Venues including the Electric Ballroom and the Comedy Loft sit subtly in the background waiting to come alive at night, however, it’s the incredible array of people that make Camden what it is. From eager tourists to determined professionals, Camden is unlike any other area of London we’ve ever experienced. It’s as much a mecca for opportunistic selfie-seekers as it is for vinyl hunters who only care for dubstep from 1990-1991. However, as we enter the depths of Camden Lock we begin to see a different beast. The first and most recognisable symbol of the lock is its railway bridge. The structures steel emphasises the stylised, yellow typography which screams Camden Lock, this is the grandest of welcome signs and the most eclectic entrance to any market we’ve ever seen.
As we head over Regent’s Canal the market opens on our left, however, we continue on and enter the Market Hall.
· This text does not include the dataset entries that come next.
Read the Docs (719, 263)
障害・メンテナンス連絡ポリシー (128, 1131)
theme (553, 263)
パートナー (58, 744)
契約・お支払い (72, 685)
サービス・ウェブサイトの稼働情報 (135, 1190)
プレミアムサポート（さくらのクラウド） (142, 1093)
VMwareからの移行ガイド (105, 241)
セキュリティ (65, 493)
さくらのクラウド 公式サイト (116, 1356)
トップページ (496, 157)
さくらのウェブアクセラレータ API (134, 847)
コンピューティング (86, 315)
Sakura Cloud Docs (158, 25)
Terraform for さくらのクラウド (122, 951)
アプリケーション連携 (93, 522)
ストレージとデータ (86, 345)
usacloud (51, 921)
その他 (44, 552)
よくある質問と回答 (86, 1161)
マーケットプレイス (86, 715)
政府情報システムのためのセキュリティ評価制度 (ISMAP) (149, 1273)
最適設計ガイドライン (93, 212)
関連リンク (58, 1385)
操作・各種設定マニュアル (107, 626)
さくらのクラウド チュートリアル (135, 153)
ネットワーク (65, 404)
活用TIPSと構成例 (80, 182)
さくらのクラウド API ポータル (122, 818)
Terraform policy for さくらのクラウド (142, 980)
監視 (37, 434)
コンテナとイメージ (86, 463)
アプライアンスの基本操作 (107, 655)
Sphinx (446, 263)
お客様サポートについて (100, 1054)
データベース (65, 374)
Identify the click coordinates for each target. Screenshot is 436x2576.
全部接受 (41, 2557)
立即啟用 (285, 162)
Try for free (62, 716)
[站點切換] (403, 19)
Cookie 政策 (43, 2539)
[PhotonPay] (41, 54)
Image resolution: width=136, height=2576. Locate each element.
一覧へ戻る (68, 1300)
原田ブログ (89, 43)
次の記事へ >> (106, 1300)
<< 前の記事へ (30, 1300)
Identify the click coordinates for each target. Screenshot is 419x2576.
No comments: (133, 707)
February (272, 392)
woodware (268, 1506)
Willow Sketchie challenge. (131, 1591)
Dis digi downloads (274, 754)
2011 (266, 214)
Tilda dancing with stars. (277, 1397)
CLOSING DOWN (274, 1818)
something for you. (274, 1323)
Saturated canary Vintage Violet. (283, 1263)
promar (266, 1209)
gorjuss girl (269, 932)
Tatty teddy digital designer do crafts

This beautiful space is a thriving network of creative warrens holding independent businesses such as Time Tunnel Vintage, Piano Rescue and Camden Retro Signs. In today’s digital world where the sense of community is based on follower numbers, Camden Market revels in the physical meaning of the word. Curious travellers and genuine shoppers mingle amongst those that rely on the support of both one another and the strength of the markets notoriety. Not only are permanent shops and market stalls thriving in Camden Lock but a series of pop-up events that attract thousands are regularly organised including poster workshops, spoken word performances on the cobbles and all female celebrations which took place earlier this year (2018).
If you haven’t noticed, Camden is a thriving space that brings together people from all backgrounds. Disciples of all industries have been drawn to it’s expressive nature but for music lovers, Camden has become a pilgrimage that must be undertaken. Celebrated brands such as the Round House and MTV Studios sit alongside smaller, live music venues like the Good Mixer and the Monarch Bar. Those who seek fame walk next to globally recognisable names and tributes to those that have past remind us of Camden’s musical past including the Amy Winehouse statue. Camden is also home to a number of vinyl stores that provide a range of niche genres and it was the unassuming shop-front of Camden Lock Vinyl that attracted us the most. Loaded with new music, rare editions, forgotten classics, greatest hits, little known b-sides and extraordinary sleeve art, Camden Lock Vinyl is an Aladdin’s cave of pressed plastic. A must see for all music lovers, especially those that admire the art of music via vinyl.
Camden is a truly special place and somewhere that needs to be visited time and time again. Its history is fascinating and the foundation it has provided for many is truly remarkable. It’s evident to see its influence on so many destinations and we can only hope that it continues to remain loyally alternative. However, London’s focus is changing and we hope that isn’t to the detriment of Camden and those that make it exactly what it is today.